▶ **PROBLEM DETAILS**
Your task is to write out the complete listing exactly as it is shown.

▶ **WORKING DATA**
────────────────

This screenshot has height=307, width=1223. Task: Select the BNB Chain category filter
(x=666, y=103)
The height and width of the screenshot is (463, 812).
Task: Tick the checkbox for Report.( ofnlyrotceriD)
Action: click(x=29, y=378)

────────────────

▶ **ANSWER FOR THIS EXERCISE**
This screenshot has height=307, width=1223. Task: Select the BNB Chain category filter
(x=666, y=103)
The height and width of the screenshot is (463, 812).
Task: Tick the checkbox for Report.( ofnlyrotceriD)
Action: click(x=29, y=378)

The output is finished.